Les contribuables parisiens offrent leur logement aux amis de la mairie

Le 02/03/2017 par

Paris compte 1.350.000 logements dont 44 % sont occupés par des locataires privés et 17 % sont des logements sociaux, possédés par des organismes HLM dans lesquels la ville est majoritaire.

Pour tous ceux qui travaillent à Paris, un logement dans la ville réduit les temps de transport. La demande y est forte, les loyers élevés.  Les ressources des habitants y sont donc élevées.

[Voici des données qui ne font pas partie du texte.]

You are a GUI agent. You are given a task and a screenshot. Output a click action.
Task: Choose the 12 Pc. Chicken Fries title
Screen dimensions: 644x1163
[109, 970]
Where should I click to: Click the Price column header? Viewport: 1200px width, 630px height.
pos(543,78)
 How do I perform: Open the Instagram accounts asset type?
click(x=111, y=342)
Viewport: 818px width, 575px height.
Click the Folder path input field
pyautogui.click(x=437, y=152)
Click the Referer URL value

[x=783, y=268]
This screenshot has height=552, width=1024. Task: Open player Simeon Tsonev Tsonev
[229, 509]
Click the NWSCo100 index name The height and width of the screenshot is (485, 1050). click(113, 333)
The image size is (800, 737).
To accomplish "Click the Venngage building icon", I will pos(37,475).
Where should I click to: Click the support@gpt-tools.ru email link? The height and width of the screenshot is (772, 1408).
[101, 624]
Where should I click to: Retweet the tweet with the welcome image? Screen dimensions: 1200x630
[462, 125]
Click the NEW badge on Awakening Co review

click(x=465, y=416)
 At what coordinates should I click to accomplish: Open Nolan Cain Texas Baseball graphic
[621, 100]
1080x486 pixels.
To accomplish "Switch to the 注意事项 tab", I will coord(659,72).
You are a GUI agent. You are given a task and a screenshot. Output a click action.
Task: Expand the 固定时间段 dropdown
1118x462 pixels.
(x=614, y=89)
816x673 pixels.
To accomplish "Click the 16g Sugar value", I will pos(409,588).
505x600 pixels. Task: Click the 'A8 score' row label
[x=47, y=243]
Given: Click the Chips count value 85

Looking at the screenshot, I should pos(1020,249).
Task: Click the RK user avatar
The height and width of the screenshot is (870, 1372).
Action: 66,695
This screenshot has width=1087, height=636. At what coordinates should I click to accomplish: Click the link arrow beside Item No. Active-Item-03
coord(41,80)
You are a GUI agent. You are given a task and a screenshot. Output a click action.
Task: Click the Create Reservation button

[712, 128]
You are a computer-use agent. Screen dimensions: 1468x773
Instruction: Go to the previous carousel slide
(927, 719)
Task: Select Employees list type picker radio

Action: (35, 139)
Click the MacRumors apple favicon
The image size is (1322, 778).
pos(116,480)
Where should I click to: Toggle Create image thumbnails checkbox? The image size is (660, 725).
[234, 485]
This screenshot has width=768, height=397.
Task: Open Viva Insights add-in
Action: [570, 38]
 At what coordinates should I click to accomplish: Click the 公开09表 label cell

La loi obligeant la ville à avoir, en 2025, 25 % de logements sociaux, et 30 % en 2030, l’augmentation de leur nombre est considérée par la ville comme une « mission d’intérêt général » prioritaire. De plus la direction socialiste de la mairie souhaite augmenter sa base électorale en installant dans la ville des populations à faibles revenus.  Elle considère donc la « mixité sociale » comme un objectif impératif. Ces nouveaux locataires, choisis par les organismes qui dépendent de la mairie, ne peuvent pas payer les loyers normaux de la capitale. Il faut donc leur offrir la plus grande partie de ces loyers.  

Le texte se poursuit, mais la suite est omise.